Le tribunal les a également déclarés coupables d’atteintes à la sécurité nationale pour leur présumée « appartenance à des groupes salafistes », dont, selon des agents du ministère du Renseignement, al Qaïda, les talibans et des groupes d’opposition kurdes. Le procès, manifestement inique, s’est résumé à une audience de cinq minutes, à la mi-mars 2016. En appel devant la 41e chambre de la Cour suprême, leurs déclarations de culpabilité et leur peine ont été annulées vers le mois de mars 2017 et la Cour a renvoyé leurs affaires à la 15e chambre du tribunal révolutionnaire en vue de la tenue d’un nouveau procès. À la mi-2018, la 15e chambre du tribunal révolutionnaire de Téhéran a déclaré les sept hommes coupables de « corruption sur terre » et les a condamnés à la peine capitale.
Le 3 février 2020, en appel, la 41e chambre de la Cour suprême a confirmé leur déclaration de culpabilité et leur peine. Le 19 septembre 2017, Anwar Khezri, Kamran Sheikheh et Khosrow Basharat ont été transférés de la prison de Rajai Shahr à la prison d’Orumiyeh afin d’être jugés pour meurtre dans le cadre d’une autre affaire par un tribunal pénal d’Orumiyeh. Début juillet 2018, ce tribunal a déclaré Kamran Sheikheh coupable de meurtre et l’a condamné à mort ainsi qu’à 10 ans de réclusion, Anwar Khezri et Khosrow Basharat étant quant à eux déclarés coupables de complicité de meurtre et condamnés à 10 ans de prison.

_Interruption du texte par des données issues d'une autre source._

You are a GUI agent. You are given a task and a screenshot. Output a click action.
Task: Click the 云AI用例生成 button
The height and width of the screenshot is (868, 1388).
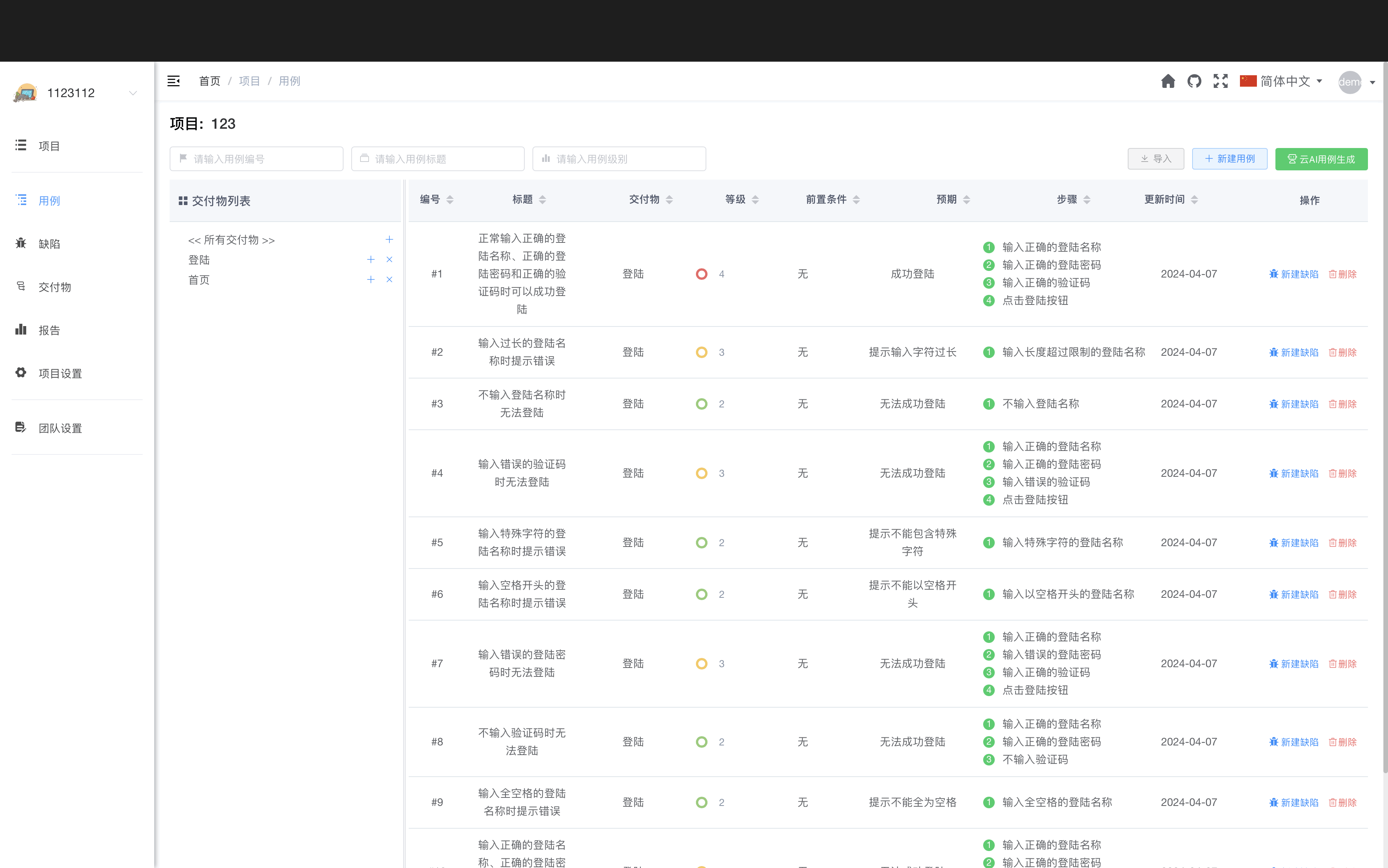1321,159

L’exécution arbitraire de Ghasem Abesteh, Ayoub Karimi et Davoud Abdollahi s’inscrit dans une frénésie inquiétante d’exécutions à laquelle se livrent les autorités iraniennes depuis quelques mois. Pour le seul mois de novembre 2023, elles ont mis à mort au moins 115 personnes, soit près du double du nombre d’exécutions réalisées en novembre 2022. Cette hausse intervient alors que les autorités iraniennes ont intensifié le recours à la peine de mort en 2023, notamment comme outil de répression contre les membres des minorités opprimées, les manifestant·e·s et les dissident·e·s.

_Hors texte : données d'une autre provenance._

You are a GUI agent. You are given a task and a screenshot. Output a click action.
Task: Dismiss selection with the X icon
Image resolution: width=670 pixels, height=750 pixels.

En Iran, les minorités ethniques – Kurdes, Arabes ahwazis, Azéris, Baloutches et Turkmènes notamment – font l’objet d’une discrimination qui limite leurs possibilités d’accès à l’éducation, à l’emploi et aux fonctions politiques. Les minorités ethniques, dont les Kurdes, sont également touchées de manière disproportionnée par les condamnations à mort prononcées sur la base de charges vagues telles que la « corruption sur terre » et par des exécutions réalisées en secret, les autorités refusant ensuite de restituer les corps aux familles pour que celles-ci puissent les inhumer.
De plus, les minorités religieuses, parmi lesquelles les musulmans sunnites, les baha’is, les chrétiens, les derviches gonabadis, les juifs et les yarsans, sont victimes de discrimination en droit et dans la pratique, notamment en matière d’éducation, d’emploi, d’adoption et d’accès aux fonctions politiques et aux lieux de culte. Des membres de minorités religieuses sont également visés par des détentions arbitraires, des poursuites injustes, des actes de torture et des mauvais traitements pour avoir professé ou pratiqué leur foi.
Le 30 juin 2022, le procureur de Téhéran, Ali Salehi, s’est rendu à la prison de Rajai Shahr, où les sept hommes étaient incarcérés à l’époque. Selon une agence de presse kurde, il a déclaré pendant sa visite que « les Sunnites ne méritent pas le droit de vivre en Iran » ; 22 prisonniers sunnites ont alors entamé une grève de la faim pour protester contre ses propos.
Amnesty International s’oppose catégoriquement à la peine de mort, en toutes circonstances. La peine de mort est une violation du droit à la vie et constitue le châtiment le plus cruel, inhumain et dégradant qui soit. Amnesty International ne cesse d’appeler tous les pays où elle est encore en vigueur, y compris l’Iran, à instaurer un moratoire officiel sur les exécutions, en vue de l’abolition totale de la peine de mort.